* **What needs to be done**
The task here is to set down every line of the listing exactly.

* **Available data**
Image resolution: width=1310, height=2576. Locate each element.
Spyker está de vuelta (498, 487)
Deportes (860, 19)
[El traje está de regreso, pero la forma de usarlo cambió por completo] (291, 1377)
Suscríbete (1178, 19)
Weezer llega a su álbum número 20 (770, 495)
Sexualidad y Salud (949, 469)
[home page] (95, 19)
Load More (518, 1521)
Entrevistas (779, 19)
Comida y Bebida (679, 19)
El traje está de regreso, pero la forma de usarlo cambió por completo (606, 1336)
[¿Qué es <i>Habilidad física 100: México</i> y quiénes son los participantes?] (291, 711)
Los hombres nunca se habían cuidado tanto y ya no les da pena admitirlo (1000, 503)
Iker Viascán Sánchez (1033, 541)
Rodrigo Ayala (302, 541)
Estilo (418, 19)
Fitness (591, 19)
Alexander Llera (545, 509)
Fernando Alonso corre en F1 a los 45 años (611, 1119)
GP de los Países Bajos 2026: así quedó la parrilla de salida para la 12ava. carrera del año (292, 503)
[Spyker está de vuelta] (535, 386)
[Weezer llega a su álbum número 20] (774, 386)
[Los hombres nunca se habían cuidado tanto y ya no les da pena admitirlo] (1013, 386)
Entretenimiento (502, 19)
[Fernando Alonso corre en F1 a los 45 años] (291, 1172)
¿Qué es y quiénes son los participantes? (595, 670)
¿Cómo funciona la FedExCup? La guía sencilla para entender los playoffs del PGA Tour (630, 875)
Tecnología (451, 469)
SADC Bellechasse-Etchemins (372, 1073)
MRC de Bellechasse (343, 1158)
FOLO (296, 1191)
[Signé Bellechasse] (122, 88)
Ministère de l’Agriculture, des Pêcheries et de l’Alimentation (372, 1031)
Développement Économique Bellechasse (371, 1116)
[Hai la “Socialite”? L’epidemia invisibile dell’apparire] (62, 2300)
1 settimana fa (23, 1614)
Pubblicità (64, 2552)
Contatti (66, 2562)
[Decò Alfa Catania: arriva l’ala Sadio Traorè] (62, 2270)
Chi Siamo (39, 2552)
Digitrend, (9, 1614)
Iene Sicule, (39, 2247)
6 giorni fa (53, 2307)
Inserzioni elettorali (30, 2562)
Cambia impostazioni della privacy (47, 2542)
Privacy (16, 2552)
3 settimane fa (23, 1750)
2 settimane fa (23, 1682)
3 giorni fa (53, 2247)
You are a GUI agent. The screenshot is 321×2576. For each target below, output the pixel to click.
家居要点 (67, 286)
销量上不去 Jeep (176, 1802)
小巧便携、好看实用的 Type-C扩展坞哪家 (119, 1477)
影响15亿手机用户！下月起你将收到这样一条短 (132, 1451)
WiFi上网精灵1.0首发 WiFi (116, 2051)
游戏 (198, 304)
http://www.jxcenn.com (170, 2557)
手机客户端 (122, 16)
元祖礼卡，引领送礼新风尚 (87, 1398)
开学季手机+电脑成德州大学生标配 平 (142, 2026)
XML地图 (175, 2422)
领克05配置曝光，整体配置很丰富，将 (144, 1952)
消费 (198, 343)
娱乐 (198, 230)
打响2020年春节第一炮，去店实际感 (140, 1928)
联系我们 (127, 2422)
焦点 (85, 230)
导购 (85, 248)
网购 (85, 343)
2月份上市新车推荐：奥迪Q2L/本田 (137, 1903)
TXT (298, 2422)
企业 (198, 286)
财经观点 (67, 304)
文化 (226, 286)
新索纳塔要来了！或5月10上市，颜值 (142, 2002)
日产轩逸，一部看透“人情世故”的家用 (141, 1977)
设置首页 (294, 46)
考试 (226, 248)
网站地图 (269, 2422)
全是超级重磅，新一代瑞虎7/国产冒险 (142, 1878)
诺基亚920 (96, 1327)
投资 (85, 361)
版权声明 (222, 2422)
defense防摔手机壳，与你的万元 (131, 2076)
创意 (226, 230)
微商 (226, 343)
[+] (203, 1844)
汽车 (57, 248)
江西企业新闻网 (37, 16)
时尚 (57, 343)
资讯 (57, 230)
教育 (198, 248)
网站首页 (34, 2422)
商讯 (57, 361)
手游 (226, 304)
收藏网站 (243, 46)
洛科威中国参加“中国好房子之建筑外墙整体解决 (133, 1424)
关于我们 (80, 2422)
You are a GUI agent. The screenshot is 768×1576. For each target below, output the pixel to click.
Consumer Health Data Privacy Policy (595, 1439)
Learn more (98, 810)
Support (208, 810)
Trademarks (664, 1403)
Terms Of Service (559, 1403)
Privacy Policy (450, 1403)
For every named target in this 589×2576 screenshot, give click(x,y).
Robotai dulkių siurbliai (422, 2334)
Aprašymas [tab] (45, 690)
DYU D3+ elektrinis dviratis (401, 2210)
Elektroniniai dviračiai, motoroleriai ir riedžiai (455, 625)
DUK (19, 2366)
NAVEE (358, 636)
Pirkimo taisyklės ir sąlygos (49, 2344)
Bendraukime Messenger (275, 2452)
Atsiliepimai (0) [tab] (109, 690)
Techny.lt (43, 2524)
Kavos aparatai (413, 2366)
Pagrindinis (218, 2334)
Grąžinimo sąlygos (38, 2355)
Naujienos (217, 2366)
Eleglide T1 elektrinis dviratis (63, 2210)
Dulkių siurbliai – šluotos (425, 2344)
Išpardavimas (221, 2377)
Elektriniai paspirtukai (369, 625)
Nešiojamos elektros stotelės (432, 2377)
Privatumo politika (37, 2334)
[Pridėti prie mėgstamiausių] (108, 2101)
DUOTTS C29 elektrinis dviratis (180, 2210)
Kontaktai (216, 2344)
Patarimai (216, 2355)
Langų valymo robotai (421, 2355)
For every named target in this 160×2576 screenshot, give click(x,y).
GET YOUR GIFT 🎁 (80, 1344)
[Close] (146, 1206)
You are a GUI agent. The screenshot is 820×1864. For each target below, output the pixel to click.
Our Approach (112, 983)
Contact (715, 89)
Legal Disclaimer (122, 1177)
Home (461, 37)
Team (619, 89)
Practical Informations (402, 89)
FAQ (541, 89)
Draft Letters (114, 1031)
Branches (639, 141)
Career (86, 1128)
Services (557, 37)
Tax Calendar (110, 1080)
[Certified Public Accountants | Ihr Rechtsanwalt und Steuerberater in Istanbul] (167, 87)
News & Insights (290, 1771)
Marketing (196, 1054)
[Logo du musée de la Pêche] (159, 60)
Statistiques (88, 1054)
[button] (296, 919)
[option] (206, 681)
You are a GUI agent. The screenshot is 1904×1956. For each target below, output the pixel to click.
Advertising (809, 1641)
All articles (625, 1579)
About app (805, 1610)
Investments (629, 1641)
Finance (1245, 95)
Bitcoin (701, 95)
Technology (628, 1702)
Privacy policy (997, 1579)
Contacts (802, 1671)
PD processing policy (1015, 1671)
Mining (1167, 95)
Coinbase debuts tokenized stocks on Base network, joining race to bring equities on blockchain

* **Task response**
Image resolution: width=1310, height=2576. Locate each element.
Spyker está de vuelta (498, 487)
Deportes (860, 19)
[El traje está de regreso, pero la forma de usarlo cambió por completo] (291, 1377)
Suscríbete (1178, 19)
Weezer llega a su álbum número 20 (770, 495)
Sexualidad y Salud (949, 469)
[home page] (95, 19)
Load More (518, 1521)
Entrevistas (779, 19)
Comida y Bebida (679, 19)
El traje está de regreso, pero la forma de usarlo cambió por completo (606, 1336)
[¿Qué es <i>Habilidad física 100: México</i> y quiénes son los participantes?] (291, 711)
Los hombres nunca se habían cuidado tanto y ya no les da pena admitirlo (1000, 503)
Iker Viascán Sánchez (1033, 541)
Rodrigo Ayala (302, 541)
Estilo (418, 19)
Fitness (591, 19)
Alexander Llera (545, 509)
Fernando Alonso corre en F1 a los 45 años (611, 1119)
GP de los Países Bajos 2026: así quedó la parrilla de salida para la 12ava. carrera del año (292, 503)
[Spyker está de vuelta] (535, 386)
[Weezer llega a su álbum número 20] (774, 386)
[Los hombres nunca se habían cuidado tanto y ya no les da pena admitirlo] (1013, 386)
Entretenimiento (502, 19)
[Fernando Alonso corre en F1 a los 45 años] (291, 1172)
¿Qué es y quiénes son los participantes? (595, 670)
¿Cómo funciona la FedExCup? La guía sencilla para entender los playoffs del PGA Tour (630, 875)
Tecnología (451, 469)
SADC Bellechasse-Etchemins (372, 1073)
MRC de Bellechasse (343, 1158)
FOLO (296, 1191)
[Signé Bellechasse] (122, 88)
Ministère de l’Agriculture, des Pêcheries et de l’Alimentation (372, 1031)
Développement Économique Bellechasse (371, 1116)
[Hai la “Socialite”? L’epidemia invisibile dell’apparire] (62, 2300)
1 settimana fa (23, 1614)
Pubblicità (64, 2552)
Contatti (66, 2562)
[Decò Alfa Catania: arriva l’ala Sadio Traorè] (62, 2270)
Chi Siamo (39, 2552)
Digitrend, (9, 1614)
Iene Sicule, (39, 2247)
6 giorni fa (53, 2307)
Inserzioni elettorali (30, 2562)
Cambia impostazioni della privacy (47, 2542)
Privacy (16, 2552)
3 settimane fa (23, 1750)
2 settimane fa (23, 1682)
3 giorni fa (53, 2247)
You are a GUI agent. The screenshot is 321×2576. For each target below, output the pixel to click.
家居要点 (67, 286)
销量上不去 Jeep (176, 1802)
小巧便携、好看实用的 Type-C扩展坞哪家 (119, 1477)
影响15亿手机用户！下月起你将收到这样一条短 (132, 1451)
WiFi上网精灵1.0首发 WiFi (116, 2051)
游戏 (198, 304)
http://www.jxcenn.com (170, 2557)
手机客户端 (122, 16)
元祖礼卡，引领送礼新风尚 (87, 1398)
开学季手机+电脑成德州大学生标配 平 (142, 2026)
XML地图 (175, 2422)
领克05配置曝光，整体配置很丰富，将 (144, 1952)
消费 (198, 343)
娱乐 (198, 230)
打响2020年春节第一炮，去店实际感 (140, 1928)
联系我们 (127, 2422)
焦点 (85, 230)
导购 (85, 248)
网购 (85, 343)
2月份上市新车推荐：奥迪Q2L/本田 (137, 1903)
TXT (298, 2422)
企业 (198, 286)
财经观点 (67, 304)
文化 (226, 286)
新索纳塔要来了！或5月10上市，颜值 (142, 2002)
日产轩逸，一部看透“人情世故”的家用 (141, 1977)
设置首页 (294, 46)
考试 (226, 248)
网站地图 (269, 2422)
全是超级重磅，新一代瑞虎7/国产冒险 (142, 1878)
诺基亚920 (96, 1327)
投资 (85, 361)
版权声明 (222, 2422)
defense防摔手机壳，与你的万元 (131, 2076)
创意 (226, 230)
微商 (226, 343)
[+] (203, 1844)
汽车 (57, 248)
江西企业新闻网 (37, 16)
时尚 (57, 343)
资讯 (57, 230)
教育 (198, 248)
网站首页 (34, 2422)
商讯 (57, 361)
手游 (226, 304)
收藏网站 (243, 46)
洛科威中国参加“中国好房子之建筑外墙整体解决 (133, 1424)
关于我们 (80, 2422)
You are a GUI agent. The screenshot is 768×1576. For each target below, output the pixel to click.
Consumer Health Data Privacy Policy (595, 1439)
Learn more (98, 810)
Support (208, 810)
Trademarks (664, 1403)
Terms Of Service (559, 1403)
Privacy Policy (450, 1403)
For every named target in this 589×2576 screenshot, give click(x,y).
Robotai dulkių siurbliai (422, 2334)
Aprašymas [tab] (45, 690)
DYU D3+ elektrinis dviratis (401, 2210)
Elektroniniai dviračiai, motoroleriai ir riedžiai (455, 625)
DUK (19, 2366)
NAVEE (358, 636)
Pirkimo taisyklės ir sąlygos (49, 2344)
Bendraukime Messenger (275, 2452)
Atsiliepimai (0) [tab] (109, 690)
Techny.lt (43, 2524)
Kavos aparatai (413, 2366)
Pagrindinis (218, 2334)
Grąžinimo sąlygos (38, 2355)
Naujienos (217, 2366)
Eleglide T1 elektrinis dviratis (63, 2210)
Dulkių siurbliai – šluotos (425, 2344)
Išpardavimas (221, 2377)
Elektriniai paspirtukai (369, 625)
Nešiojamos elektros stotelės (432, 2377)
Privatumo politika (37, 2334)
[Pridėti prie mėgstamiausių] (108, 2101)
DUOTTS C29 elektrinis dviratis (180, 2210)
Kontaktai (216, 2344)
Patarimai (216, 2355)
Langų valymo robotai (421, 2355)
For every named target in this 160×2576 screenshot, give click(x,y).
GET YOUR GIFT 🎁 (80, 1344)
[Close] (146, 1206)
You are a GUI agent. The screenshot is 820×1864. For each target below, output the pixel to click.
Our Approach (112, 983)
Contact (715, 89)
Legal Disclaimer (122, 1177)
Home (461, 37)
Team (619, 89)
Practical Informations (402, 89)
FAQ (541, 89)
Draft Letters (114, 1031)
Branches (639, 141)
Career (86, 1128)
Services (557, 37)
Tax Calendar (110, 1080)
[Certified Public Accountants | Ihr Rechtsanwalt und Steuerberater in Istanbul] (167, 87)
News & Insights (290, 1771)
Marketing (196, 1054)
[Logo du musée de la Pêche] (159, 60)
Statistiques (88, 1054)
[button] (296, 919)
[option] (206, 681)
You are a GUI agent. The screenshot is 1904×1956. For each target below, output the pixel to click.
Advertising (809, 1641)
All articles (625, 1579)
About app (805, 1610)
Investments (629, 1641)
Finance (1245, 95)
Bitcoin (701, 95)
Technology (628, 1702)
Privacy policy (997, 1579)
Contacts (802, 1671)
PD processing policy (1015, 1671)
Mining (1167, 95)
Coinbase debuts tokenized stocks on Base network, joining race to bring equities on blockchain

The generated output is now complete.